- **Work order A**
From the page extract on noninvasive intracranial pressure estimation, set down the passage starting at "This paper contains" and ending at "and R-R interval.".
- **Work order B**
Summarize the page extract on noninvasive intracranial pressure estimation in two sentences.

Noninvasive Intracranial Pressure Estimation Using Subspace System Identification and Bespoke Machine Learning Algorithms: A Learning-to-Rank Approach

TL;DR

A bespoke machine learning algorithm that integrates system identification and ranking-constrained optimization to estimate mean ICP from noninvasive signals is developed, demonstrating the feasibility of the proposed noninvasive ICP estimation approach.

Abstract

Objective: Accurate noninvasive estimation of intracranial pressure (ICP) remains a major challenge in critical care. We developed a bespoke machine learning algorithm that integrates system identification and ranking-constrained optimization to estimate mean ICP from noninvasive signals. Methods: A machine learning framework was proposed to obtain accurate mean ICP values using arbitrary noninvasive signals. The subspace system identification algorithm is employed to identify cerebral hemodynamics models for ICP simulation using arterial blood pressure (ABP), cerebral blood velocity (CBv), and R-wave to R-wave interval (R-R interval) signals in a comprehensive database. A mapping function to describe the relationship between the features of noninvasive signals and the estimation errors is learned using innovative ranking constraints through convex optimization. Patients across multiple clinical settings were randomly split into testing and training datasets for performance evaluation of the mapping function. Results: The results indicate that about 31.88% of testing entries achieved estimation errors within 2 mmHg and 34.07% of testing entries between 2 mmHg to 6 mmHg from the nonlinear mapping with constraints. Conclusion: Our results demonstrate the feasibility of the proposed noninvasive ICP estimation approach. Significance: Further validation and technical refinement are required before clinical deployment, but this work lays the foundation for safe and broadly accessible ICP monitoring in patients with acute brain injury and related conditions.
Paper Structure (15 sections, 9 equations, 9 figures, 6 tables)

This paper contains 15 sections, 9 equations, 9 figures, 6 tables.

Figures (9)

  • Figure 1: Left: A dynamical system view of ICP and noninvasive signals. Right: A dynamical system view of ICP, ABP, CBv, and R-R interval.
  • Figure 2: Block diagram of the nICP calibration framework. The contents within the blue dashed line represent the offline training procedure. The green area represents the online training procedure.
  • Figure 3: Summary of various algorithms to learn the mapping function. Left: Linear mapping function learning without constraints. Middle: Linear mapping function learning with constraints. Right: Nonlinear mapping with kernelization & ranking constraints.
  • Figure 4: Data processing and feature extraction procedures for nICP estimation. Left: Data selection procedure from the database. Middle: Signal segmentation for signals with and without ECG. Right: Feature extraction for CBv pulse.
  • Figure 5: Bland–Altman plots for testing entries with comparisons from different algorithms. (a): Bland-Altman plot for nICP results comparions between the linear mapping without constraints and linear mapping with constraints. (b): Bland-Altman plot for nICP results comparions between the linear mapping with constraints and nonlinear mapping. Values on the left y-axis represent the results from data points in blue. Values on the right y-axis in the images represent the results from data point in orange. 'LM Wo Constraints' stands for the linear mapping without constraints. 'LM With Constraints' stands for the linear mapping with constraints. 'NM With Gaussian Kernel' stands for nonlinear mapping with Gaussian kernel.

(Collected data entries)
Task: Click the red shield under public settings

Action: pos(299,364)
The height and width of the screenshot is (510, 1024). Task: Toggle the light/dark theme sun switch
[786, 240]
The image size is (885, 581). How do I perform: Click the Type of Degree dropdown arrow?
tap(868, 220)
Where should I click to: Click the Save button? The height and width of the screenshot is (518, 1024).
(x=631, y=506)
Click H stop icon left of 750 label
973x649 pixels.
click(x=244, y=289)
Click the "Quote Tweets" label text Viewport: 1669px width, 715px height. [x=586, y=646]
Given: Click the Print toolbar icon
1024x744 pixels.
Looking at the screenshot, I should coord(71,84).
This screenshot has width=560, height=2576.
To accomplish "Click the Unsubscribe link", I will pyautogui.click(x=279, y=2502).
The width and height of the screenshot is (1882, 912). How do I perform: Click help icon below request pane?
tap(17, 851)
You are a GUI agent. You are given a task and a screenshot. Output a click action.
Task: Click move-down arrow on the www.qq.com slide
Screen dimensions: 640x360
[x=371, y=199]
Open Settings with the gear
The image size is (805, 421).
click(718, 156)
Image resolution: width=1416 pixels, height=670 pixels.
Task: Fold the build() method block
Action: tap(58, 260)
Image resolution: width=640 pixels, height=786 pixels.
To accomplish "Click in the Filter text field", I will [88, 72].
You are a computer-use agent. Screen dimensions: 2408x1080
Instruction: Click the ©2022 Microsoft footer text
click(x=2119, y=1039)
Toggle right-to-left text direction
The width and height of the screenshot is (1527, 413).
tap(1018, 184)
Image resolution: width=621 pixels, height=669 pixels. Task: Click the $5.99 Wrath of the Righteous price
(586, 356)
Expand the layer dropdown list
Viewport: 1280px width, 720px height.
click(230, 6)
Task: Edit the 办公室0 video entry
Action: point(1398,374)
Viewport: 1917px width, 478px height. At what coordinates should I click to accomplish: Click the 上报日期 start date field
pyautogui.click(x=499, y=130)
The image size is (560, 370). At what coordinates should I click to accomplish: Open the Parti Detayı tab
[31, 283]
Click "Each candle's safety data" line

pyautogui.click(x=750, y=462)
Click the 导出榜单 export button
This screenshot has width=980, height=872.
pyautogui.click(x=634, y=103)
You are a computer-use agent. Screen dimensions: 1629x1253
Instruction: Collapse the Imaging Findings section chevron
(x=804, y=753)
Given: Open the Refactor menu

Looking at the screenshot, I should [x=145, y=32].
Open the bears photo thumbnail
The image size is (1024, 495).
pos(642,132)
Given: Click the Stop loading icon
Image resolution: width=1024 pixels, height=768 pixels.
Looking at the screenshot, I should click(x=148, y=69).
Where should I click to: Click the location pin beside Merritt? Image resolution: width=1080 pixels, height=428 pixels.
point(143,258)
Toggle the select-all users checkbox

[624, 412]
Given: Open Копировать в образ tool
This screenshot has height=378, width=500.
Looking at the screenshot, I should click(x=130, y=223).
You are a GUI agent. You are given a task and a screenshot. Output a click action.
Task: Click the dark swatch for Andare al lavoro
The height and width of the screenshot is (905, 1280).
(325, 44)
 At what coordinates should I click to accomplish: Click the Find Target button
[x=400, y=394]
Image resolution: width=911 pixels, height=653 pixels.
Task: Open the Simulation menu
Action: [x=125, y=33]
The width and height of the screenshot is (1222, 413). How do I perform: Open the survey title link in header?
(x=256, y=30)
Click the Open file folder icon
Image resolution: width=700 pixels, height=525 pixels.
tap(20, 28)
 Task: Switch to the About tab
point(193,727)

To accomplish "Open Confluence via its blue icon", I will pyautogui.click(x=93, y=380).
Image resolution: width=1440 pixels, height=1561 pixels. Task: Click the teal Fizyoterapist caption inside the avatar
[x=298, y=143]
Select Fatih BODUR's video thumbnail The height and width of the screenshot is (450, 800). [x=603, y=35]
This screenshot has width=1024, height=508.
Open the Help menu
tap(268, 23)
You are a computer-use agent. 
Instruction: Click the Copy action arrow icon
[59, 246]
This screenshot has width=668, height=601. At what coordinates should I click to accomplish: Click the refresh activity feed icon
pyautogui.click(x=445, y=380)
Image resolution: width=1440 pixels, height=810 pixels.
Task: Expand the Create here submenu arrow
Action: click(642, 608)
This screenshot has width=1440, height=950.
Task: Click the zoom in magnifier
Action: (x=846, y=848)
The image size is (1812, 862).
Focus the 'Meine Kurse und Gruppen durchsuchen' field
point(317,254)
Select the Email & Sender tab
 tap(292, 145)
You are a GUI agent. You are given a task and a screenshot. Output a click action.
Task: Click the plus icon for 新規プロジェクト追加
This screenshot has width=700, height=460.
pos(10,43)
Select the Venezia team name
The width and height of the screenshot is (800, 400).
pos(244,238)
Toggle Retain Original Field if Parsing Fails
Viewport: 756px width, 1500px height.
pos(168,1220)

- **Written response A**
This paper contains 15 sections, 9 equations, 9 figures, 6 tables.

Figures (9)

  • Figure 1: Left: A dynamical system view of ICP and noninvasive signals. Right: A dynamical system view of ICP, ABP, CBv, and R-R interval.

- **Written response B**
A bespoke machine learning algorithm was developed that combines subspace system identification with ranking-constrained convex optimization to estimate mean intracranial pressure (ICP) from noninvasive signals, including arterial blood pressure, cerebral blood velocity, and R-R interval signals. With the nonlinear mapping with constraints, about 31.88% of testing entries had estimation errors within 2 mmHg and 34.07% between 2 mmHg and 6 mmHg, which demonstrates the feasibility of the approach, although further validation and technical refinement are required before clinical deployment.